こうしてナレッジを継続的に蓄積することで、「やって終わり」のマーケティングから「積み上がっていく」マーケティングへと進化させることができるのです。
アドエビス・キャンペーン・マネージャーで日本企業のマーケティングレベルを上げていく
MarkeZine:アドエビス・キャンペーン・マネージャーを導入した企業からは、現場の変化や効果について、どのような声があがっていますか?
岩田:アドエビス・キャンペーン・マネージャーをご紹介すると、最初は「自社では既にマーケティングのPDCAはできている」といった反応をいただくことが多々あります。
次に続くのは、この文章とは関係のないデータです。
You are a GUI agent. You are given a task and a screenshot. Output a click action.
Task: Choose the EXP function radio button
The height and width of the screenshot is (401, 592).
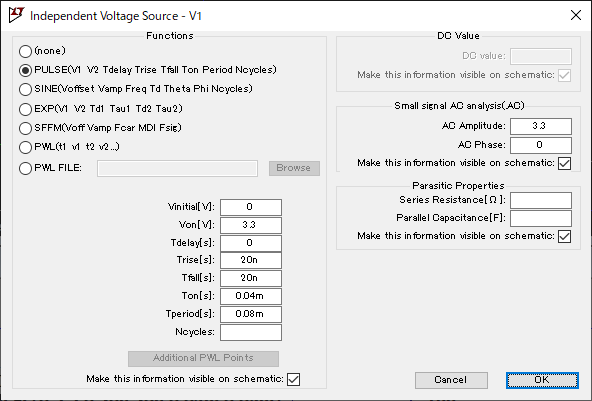(x=25, y=109)
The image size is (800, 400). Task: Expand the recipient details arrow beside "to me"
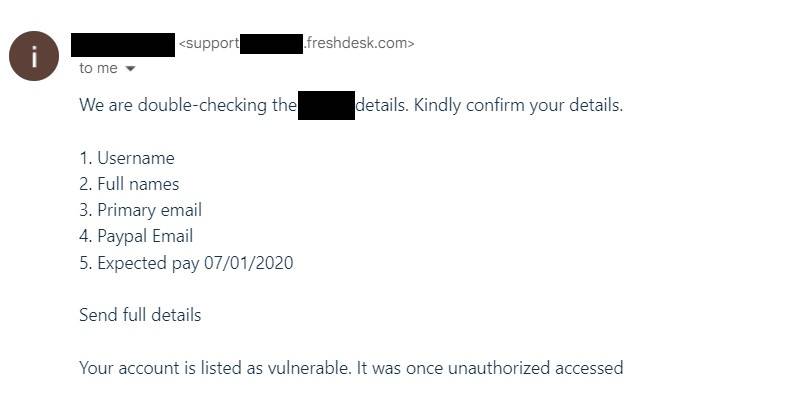click(130, 69)
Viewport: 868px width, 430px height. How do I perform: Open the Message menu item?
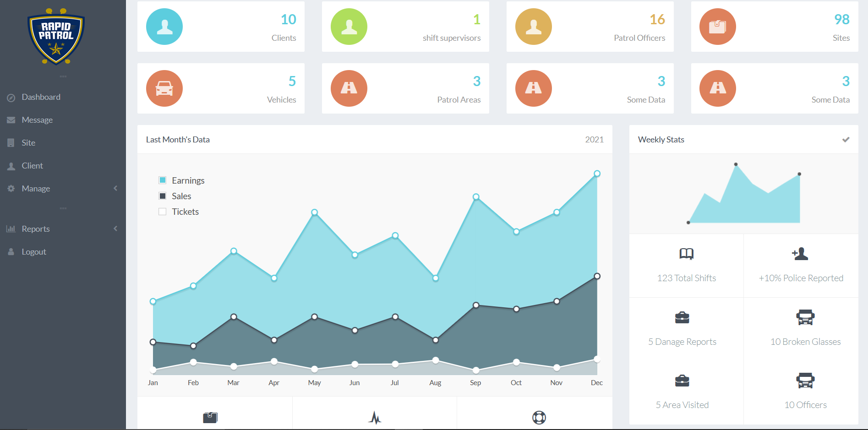click(37, 120)
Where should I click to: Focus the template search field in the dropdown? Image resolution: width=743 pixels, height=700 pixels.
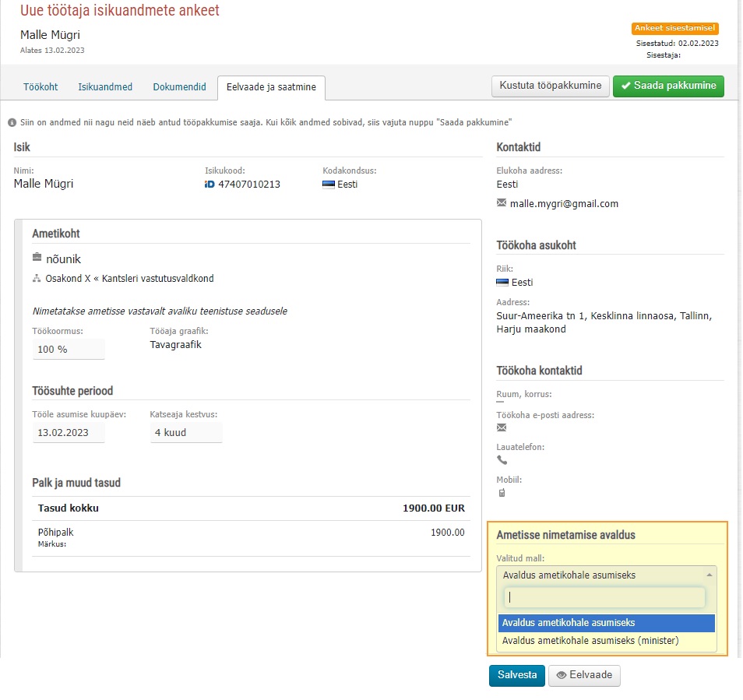(604, 598)

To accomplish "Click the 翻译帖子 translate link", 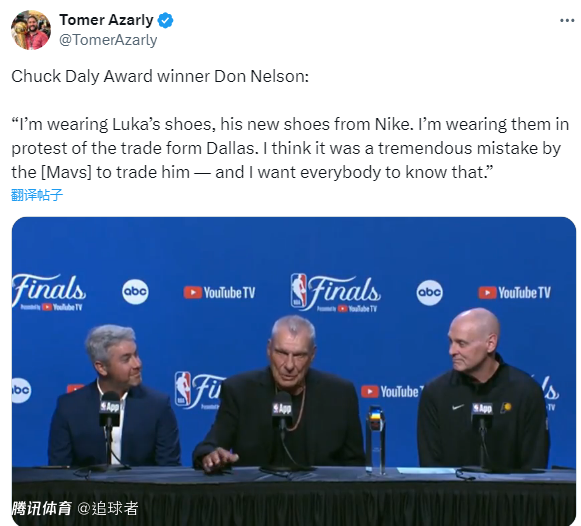I will tap(37, 194).
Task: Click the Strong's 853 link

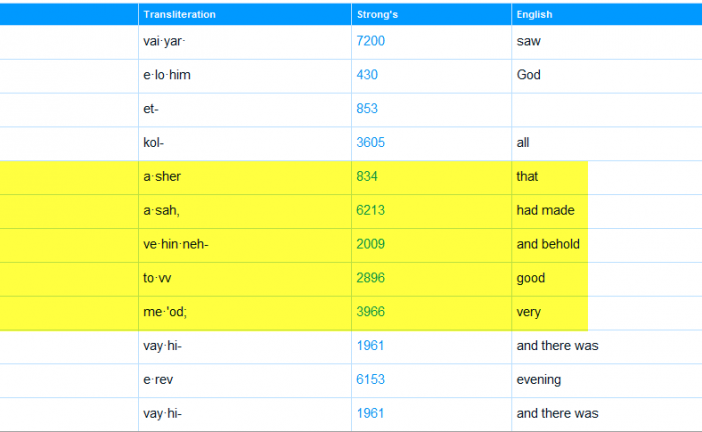Action: pos(366,109)
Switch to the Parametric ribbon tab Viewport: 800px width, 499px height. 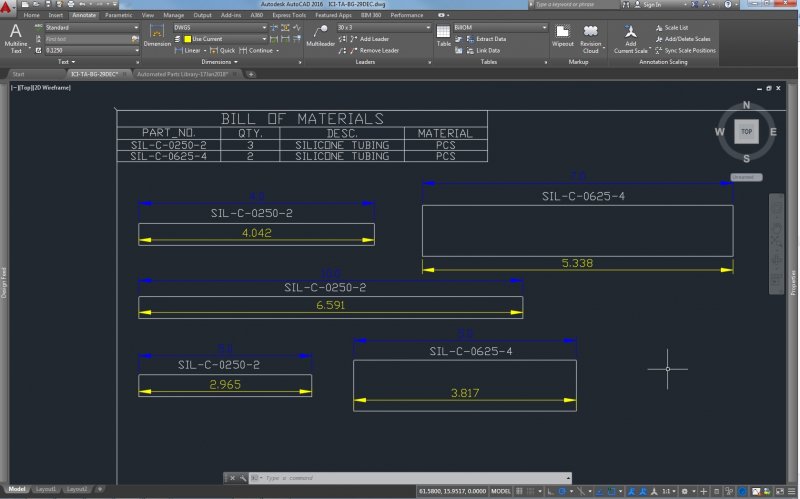pos(118,16)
しかし、実際にアドエビス・キャンペーン・マネージャーを使わないパターンと使ったパターンで、アウトプットを比較していただくと、その差に驚かれることが多いです。
個人の知見の範囲内だけで作成したものと、蓄積されたすべてのデータを活用して「こういう根拠があるからこちらが良い」と企画したものとでは、アウトプットの質が異なるのは当然ですよね。最終的に「アドエビス・キャンペーン・マネージャーは必須のツールですね」と言っていただけるようになります。
MarkeZine:最後に、マーケティング組織の課題解決を目指す読者に向けて、メッセージをお願いします。アドエビス・キャンペーン・マネージャーを導入することで、組織やビジネスはどのように変わるのか、未来像をお聞かせください。
岩田:これからの労働人口不足の時代において、優秀なマーケターの採用は一層難しくなると考えられます。人材の流動性も高く、長期的な人材確保は容易ではありません。

アドエビス・キャンペーン・マネージャーによって、マーケティングを個人技の時代から組織能力へと引き上げることができれば、人が変わっても同じ、あるいはそれ以上の再現性の高いマーケティングを実現することが可能になります。私たちはアドエビス・キャンペーン・マネージャーの提供を通して、日本企業の競争力強化に貢献していきます。